Relationship drama, offbeat comedy
10 episodes of 10-15’
The story of the relationship of a hypersensitive would-be psychologist and a misanthropic shop assistant told through events they experience in a variety of bathrooms.
Emmi and Oli first meet on a memorably disastrous date which ends in a filthy pub toilet. By a twist of fate, however, they still do not go their separate ways. The next morning, the guy who only yesterday bared his soul to her is now distant and offhand.
They next meet at a house party. Oli takes the opportunity to apologise for last time. He says that he’d like to keep seeing Emmi, but he’s not yet ready for a relationship. This is okay by Emmi: all she wants is to have someone she can feel good with.
Emmi and Oli start dating. And bathrooms remain a crucial location in their evolving relationship.
They wash themselves before and after sex. They share a bath and watch each other bathe alone. They see each other when ill, when drunk. They watch series and gaze at the neighbours’ garden. They prepare to attend a wedding and a funeral. They bathe a stray dog and a friend’s child. They await the result of a pregnancy test. They empty the things from a dead man’s bathroom. And they fit out a bathroom of their own.
The bathroom is a holy place. It is where we dress and undress. Where we ready ourselves for combat and where we remove our armour following the skirmishes of another day. It can be an island of tranquillity or a hiding place, but one thing is sure: it is where we are most ourselves. Even if we are not alone there. What happens in the bathroom says more about us than we’d imagine. It deserves our attention. And a series of its own.
Bathrooms have always had a fundamental role in both the personal life and the love life of the series’ young creator, Fanni Szántó. Her unique approach and narrative style, together with the unconventional framing, give the series its truly special identity.
Each and every episode is set entirely in a bathroom: our protagonists’ own bathrooms, their friends’ and families’ bathrooms, and in the public bathrooms of clubs, restaurants, workplaces, and so on.

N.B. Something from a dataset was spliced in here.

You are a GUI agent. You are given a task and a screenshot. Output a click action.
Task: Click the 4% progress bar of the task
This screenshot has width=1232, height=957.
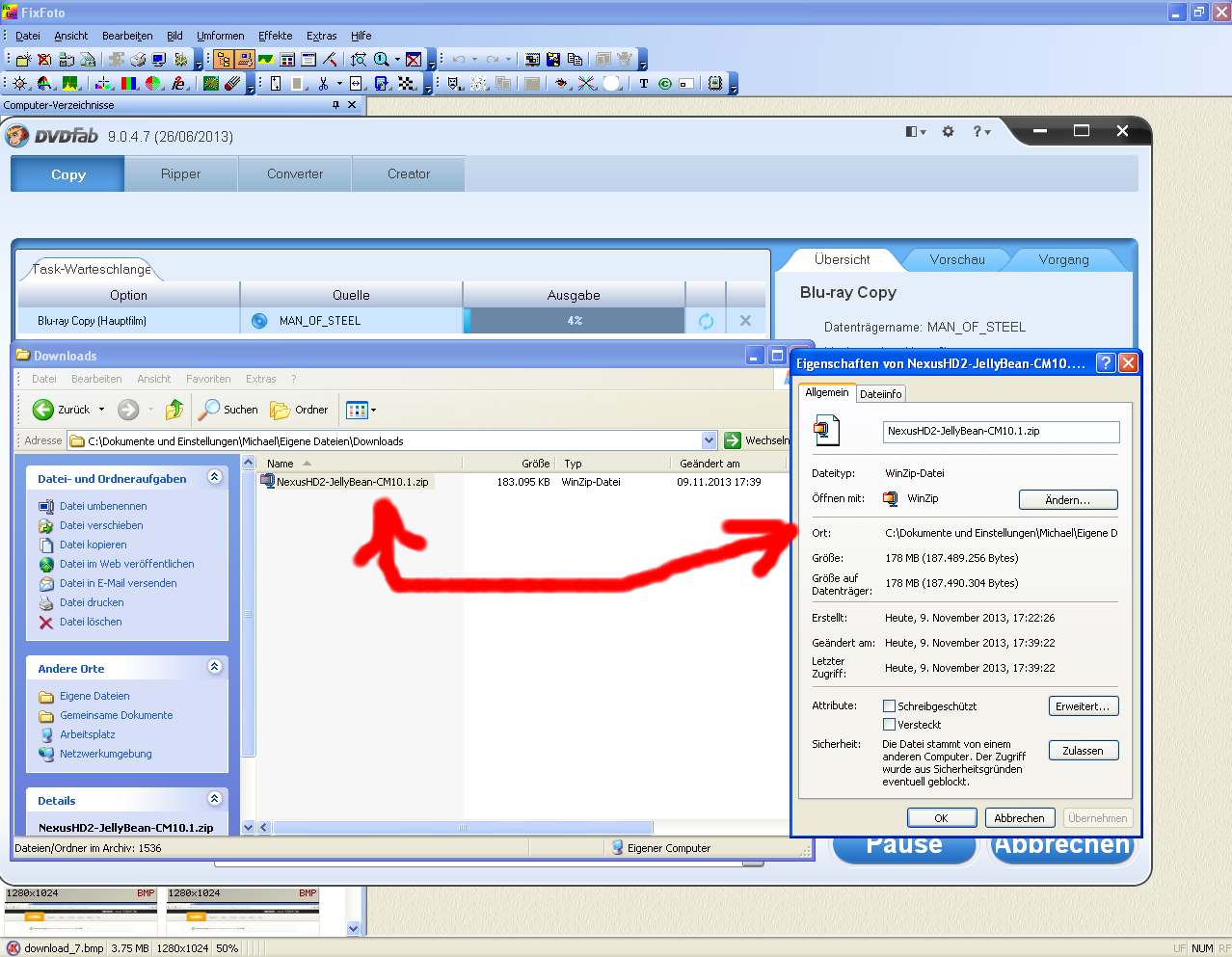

As we join Emmi and Oli in these usually very private moments, we only catch glimpses of the development of their relationship. Yet because of their exceedingly intimate nature, these moments are unusually emotional and honest, and can easily be interpreted as the milestones of a love story.
Bathroom Stories chronicles the bonds which develop between two people at a fluid and defining time in their lives: When we believe we are now ready, but we don’t really know what for. When we simultaneously feel that we can be anyone we want and that we’ve already missed the boat. When getting involved with someone is too easy, but making a commitment is too hard.
When slowly and painfully, we finally grow up.